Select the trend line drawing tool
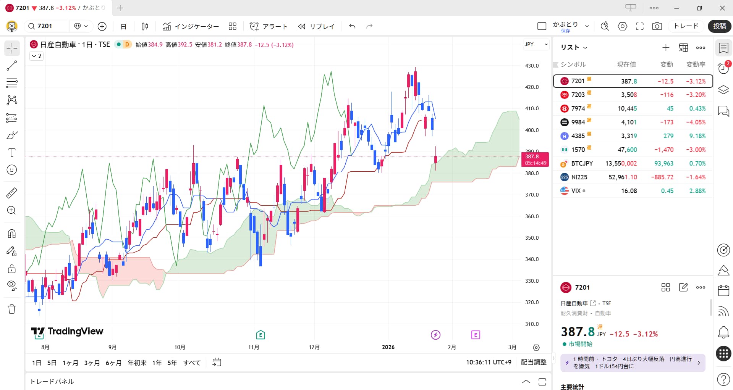The image size is (733, 390). coord(12,66)
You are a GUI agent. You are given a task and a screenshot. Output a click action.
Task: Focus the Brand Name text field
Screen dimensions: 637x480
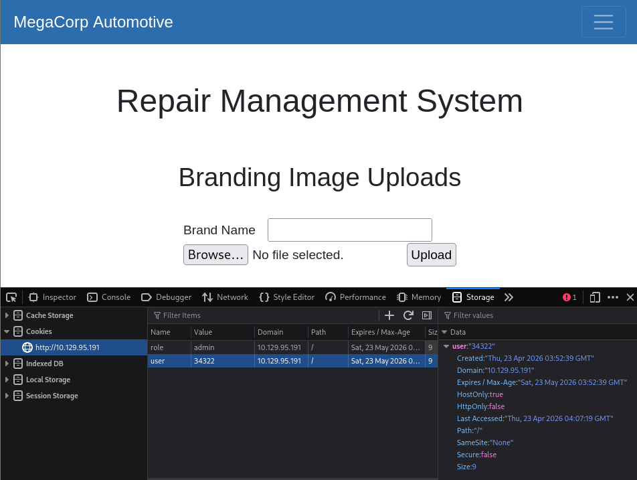point(350,230)
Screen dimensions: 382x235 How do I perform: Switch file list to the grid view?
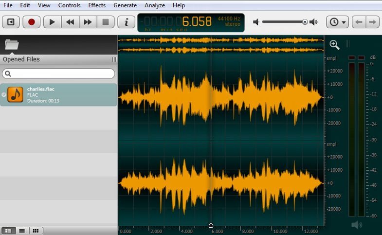(x=36, y=231)
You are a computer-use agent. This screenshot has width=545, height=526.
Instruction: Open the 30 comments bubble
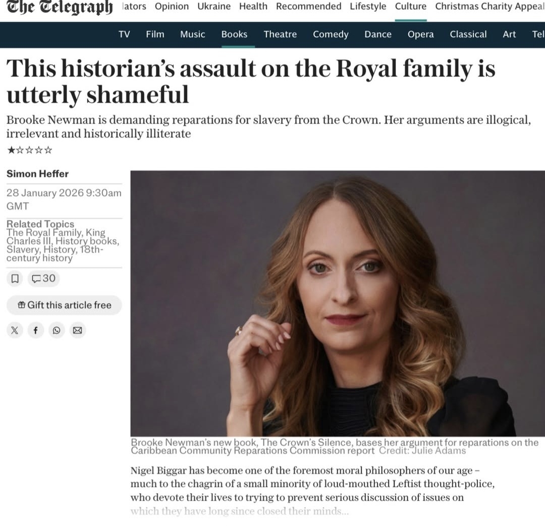[43, 278]
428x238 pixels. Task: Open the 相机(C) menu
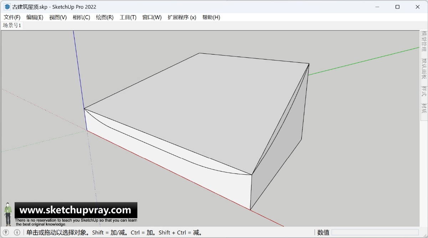81,17
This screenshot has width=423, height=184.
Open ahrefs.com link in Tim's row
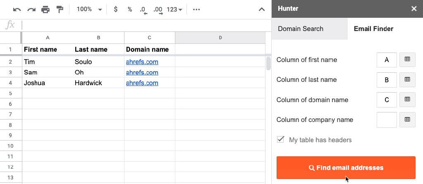coord(142,62)
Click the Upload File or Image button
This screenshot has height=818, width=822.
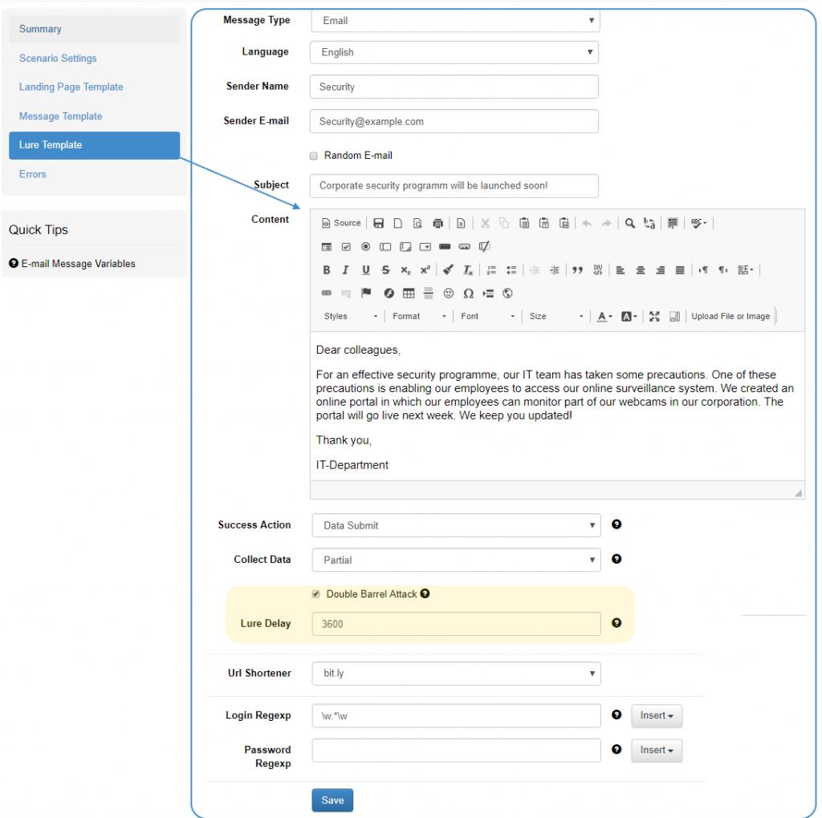730,316

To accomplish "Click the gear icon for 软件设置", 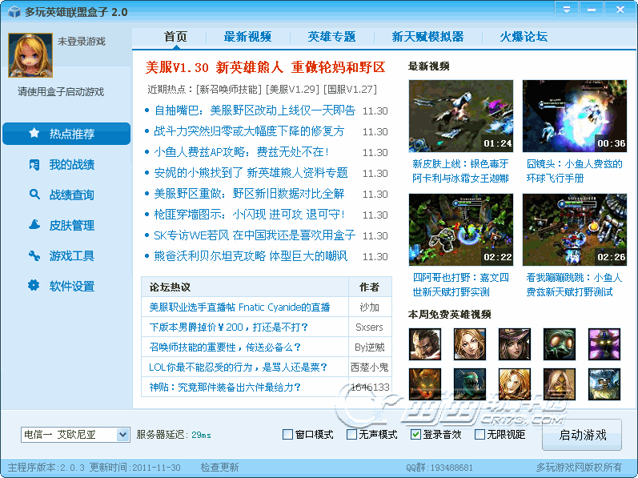I will coord(34,286).
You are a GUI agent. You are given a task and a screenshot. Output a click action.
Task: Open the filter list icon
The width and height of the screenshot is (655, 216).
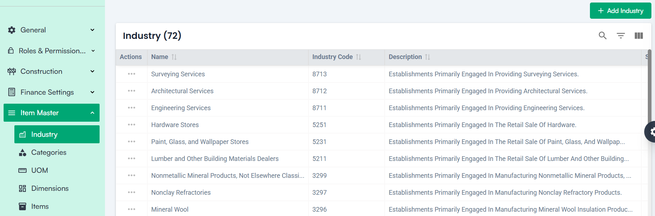click(x=620, y=36)
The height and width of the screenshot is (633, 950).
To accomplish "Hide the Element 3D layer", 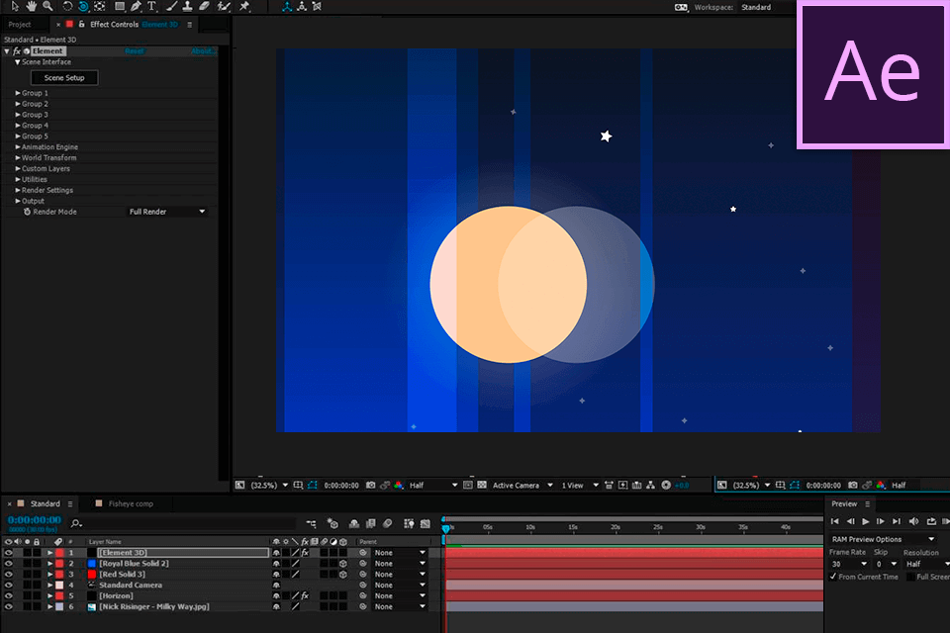I will (9, 553).
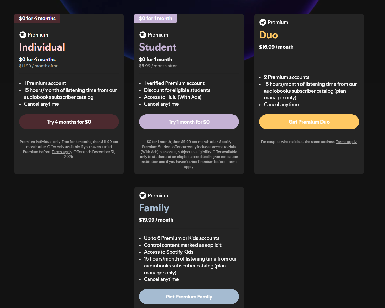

■ ■ ■ ■ ■

Transcribe exactly each line of the records from the start up to and including the one with "You are a computer-use", and leave out every picture.

→ **Response**:
Select the trend line drawing tool
The image size is (733, 390). coord(12,66)
You are a GUI agent. You are given a task and a screenshot. Output a click action.
Task: Focus the Brand Name text field
Screen dimensions: 637x480
point(350,230)
Screen dimensions: 382x235 How do I perform: Switch file list to the grid view?
(x=36, y=231)
You are a computer-use agent. This screenshot has width=545, height=526.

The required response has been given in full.